For too long, our legal system has bypassed individualized, evidence-based interventions — such as the policy outlined above for parents and caregivers. Instead, we continue to rely on punitive and lengthy sentences that do little to prevent future harm, support survivors or hold those who commit harm accountable.
When your only tool is a hammer, every problem looks like a nail. It’s no wonder California continues to incarcerate more people per capita than virtually any democracy on earth, an approach that has not made our communities safer.
Rosen’s tenure has fallen short because he prioritizes convictions and incarceration. His office measures justice by boasting of high conviction rates and long prison sentences rather than solving the root causes of gang and gun crimes, sexual and family violence, hate crimes, retail theft and residential burglaries.
A counterproductive cycle results: A crime is committed. The DA’s office files charges, and the accused person is brought to court, often in shackles because they cannot afford bail. The assigned DA — driven by an office culture that prioritizes conviction rates above all else — doesn’t ask why the harm occurred or what interventions would be necessary to prevent the harm from happening again.
Instead they only fixate on securing a conviction, often using threats of additional penalties and punishment. There’s usually a guilty plea coupled with a jail or prison sentence. Meanwhile, the conditions leading to the harm — a person living in poverty, suffering from mental health issues or other challenges — go untreated. Crime continues. All of us are less safe.
It’s time for a new direction and new leadership willing to use tools that prevent and solve harm in our county. I am running for district attorney because true public safety comes from interventions that address the root causes of crime, not a narrow focus on conviction rates and incarceration.
The Primary Caregiver Diversion program, for example, would be an effective systems response. I would implement it here in Santa Clara County.
And the district attorney has additional tools to prevent harm and reduce recidivism: restorative justice, mental health treatment and other alternatives to incarceration. We can hold people accountable while also promoting healing and rehabilitation.

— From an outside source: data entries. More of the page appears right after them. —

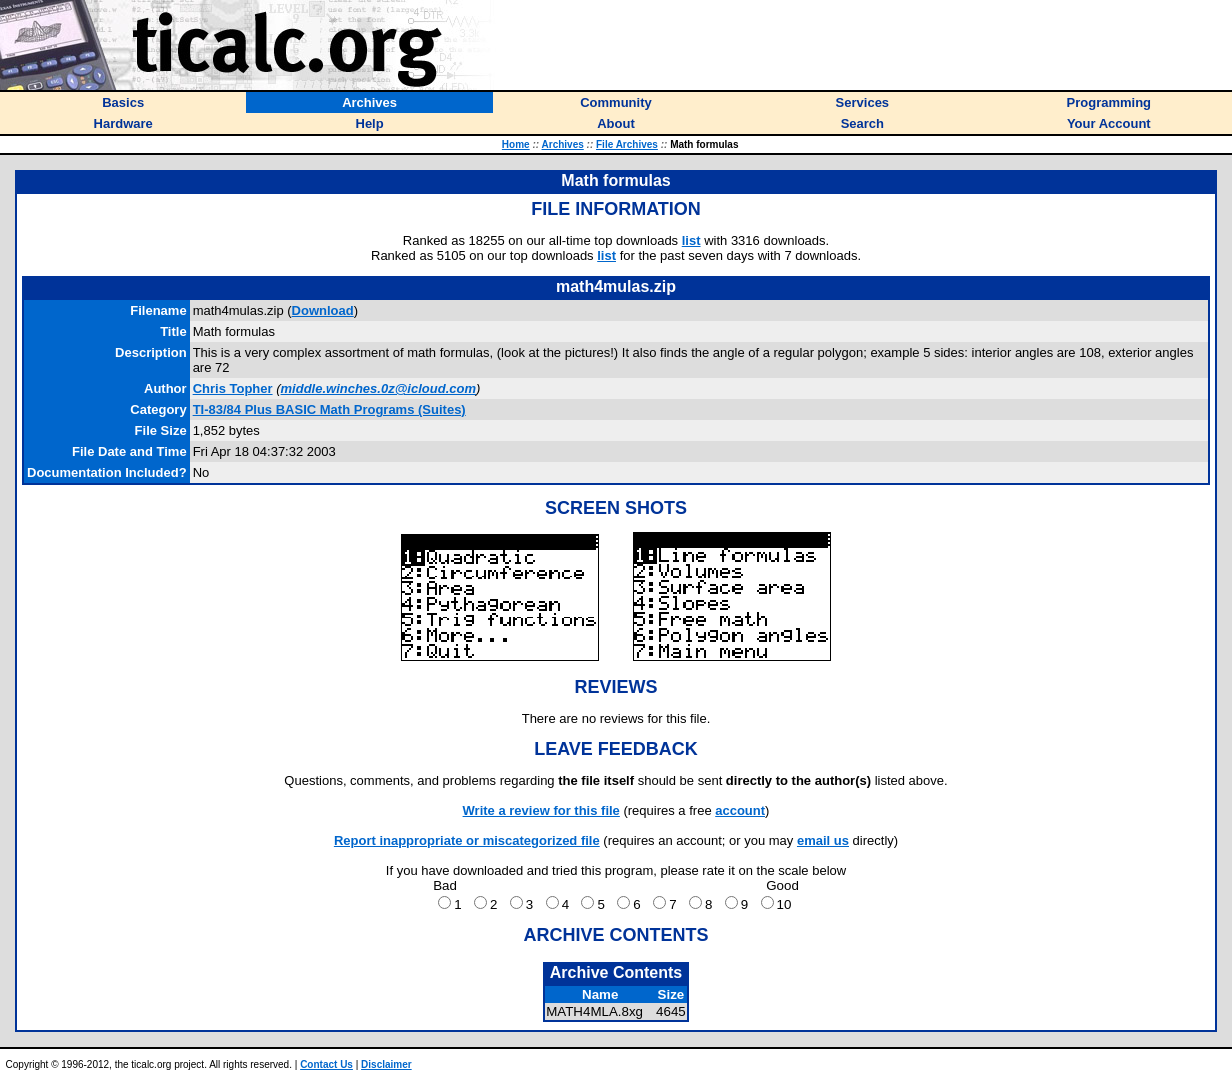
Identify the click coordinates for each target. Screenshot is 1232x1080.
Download (323, 310)
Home (516, 144)
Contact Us (326, 1064)
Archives (563, 144)
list (691, 240)
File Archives (627, 144)
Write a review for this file (541, 810)
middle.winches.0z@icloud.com (378, 388)
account (740, 810)
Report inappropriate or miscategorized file (467, 840)
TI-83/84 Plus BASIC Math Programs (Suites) (329, 409)
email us (823, 840)
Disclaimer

For instance, when someone commits a burglary or retail theft, we will look at the full picture of the person’s background — perhaps mental illness, substance abuse, homelessness or childhood trauma — that contributed to the harmful behavior. With that vital context, we can address root causes underlying the incident and facilitate the necessary treatment and services to ensure the harm never happens again.
At the same time, we will honor survivors of harm with meaningful resources and trauma-informed services so their pain doesn’t spread outward into our larger communities.
These responses — more creative and effective than simply convicting and locking people up — will stop the cycle that causes crime, make our communities safer and help us enjoy the security we all deserve.
Sajid A. Khan is a Santa Clara County Deputy Public Defender and a candidate for Santa Clara County District Attorney.